Like those two former Marines, who saw the Trump golf course as a potential extension of America itself and this White House, Vietnam’s government sees Mr. Trump’s administration and the Trump Organization as one.

“When he wants to build a project in Vietnam, it’s under his personal brand name, and Vietnam wants to show off that connection,” said Dang Hung Vo, a former deputy minister of natural resources and environment who helped write some of the country’s land laws.

Part of the draw is national pride: Only some countries have Trump developments, and Vietnam would like to join that club. Many Vietnamese also admire Mr. Trump for his riches and resistance to China.

China is central to the U.S.-Vietnam relationship — and its current tensions.

In late April and early May, according to U.S. officials, Washington warned Vietnam that its hopes for lower tariffs were at risk because of the American perception that too many Chinese companies have been setting up in Vietnam and using the country to avoid tariffs on China.

Vietnamese officials say, in public and in private, that they hope the Trump golf project will serve as a good-will token, and further intertwine the U.S. and Vietnam.

The groundbreaking occurred just a few days after the Trump administration’s trade negotiator, Jamieson Greer, met with Vietnam’s trade minister, Nguyen Hong Dien, in South Korea. It was their first in-person meeting since Mr. Trump imposed (then paused) 46 percent tariffs on Vietnam, which sends more of its exports to the United States than anywhere else.

But as economists note, big development projects driven by political favors or optics, rather than by traditional investment calculations, often lose focus. By elevating patronage over merit, they can erode public trust.

The Trump project, initially announced as a golf community, now includes a lot more, and residents who had gathered near the groundbreaking demanded greater transparency about what it entails and how it will affect them.
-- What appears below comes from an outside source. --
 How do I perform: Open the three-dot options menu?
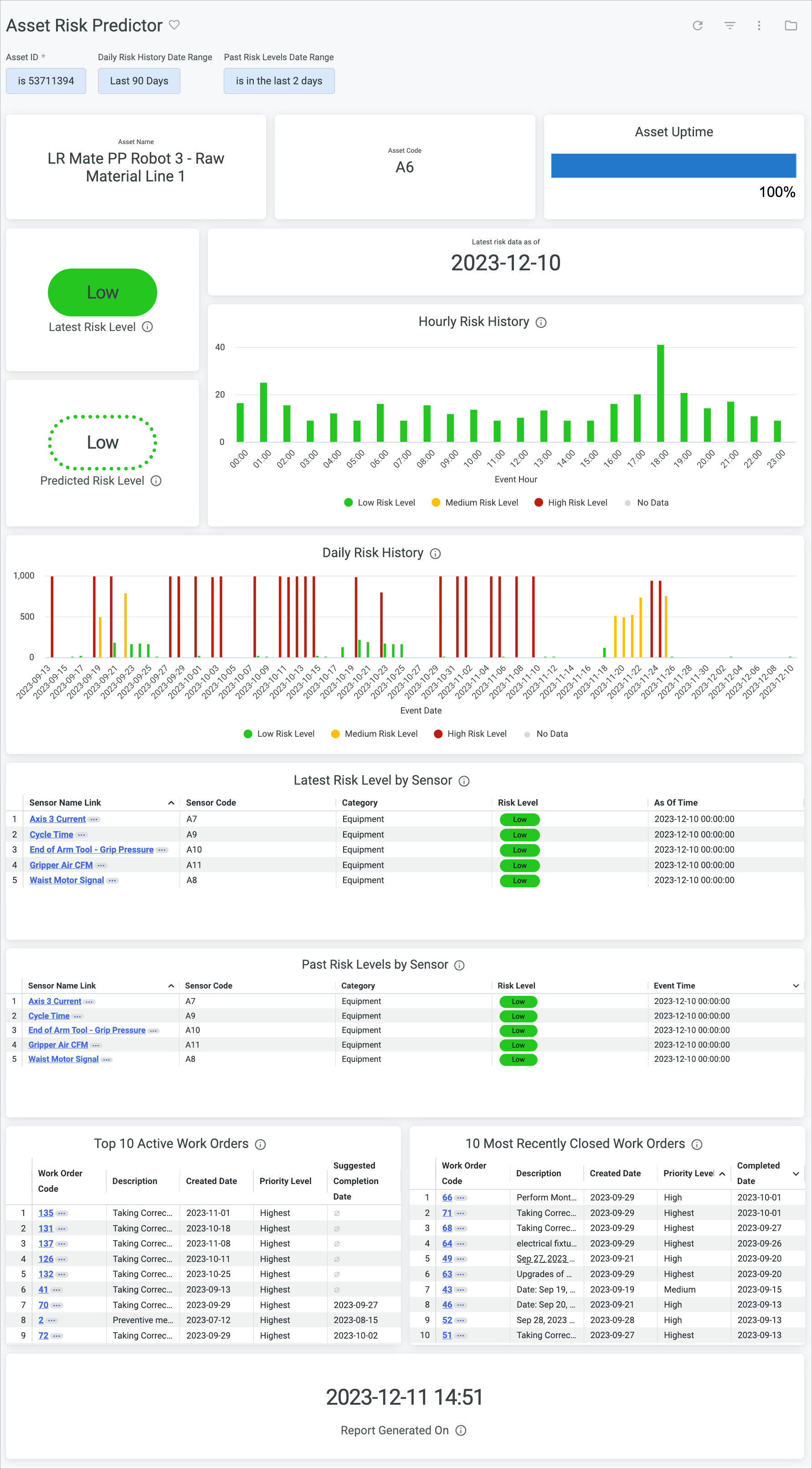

Many analysts say that providing special treatment for the Trump family business undermines the efforts of To Lam, Vietnam’s top leader, to create a modern, evenhanded business environment with less corruption.

“This pushes Vietnam in the direction of more personalistic business transactions, rather than those more invested in markets, transparency and uniformity,” said Ja-Ian Chong, a political science professor at the National University of Singapore who studies Southeast Asia.

The faster things go, he added, the greater the risk of major problems. In Indonesia, the authorities halted construction on another Trump golf project this year because of water mismanagement. Mr. Tam, the Trumps’ local building partner in Vietnam, promised at the groundbreaking to continue working quickly before handing over the private golf project to the Trump Organization to operate.

For the people wondering about their land, the pace of change makes trouble look inevitable and close at hand.

“In just five days, they filled up all that farm’s land and put up that tent for the ceremony,” said Do Thi Suat, 63, watching the groundbreaking from a row of saplings. “Why are they moving so fast?”

“They will take our land away,” she said. “Then what will we do with our lives?”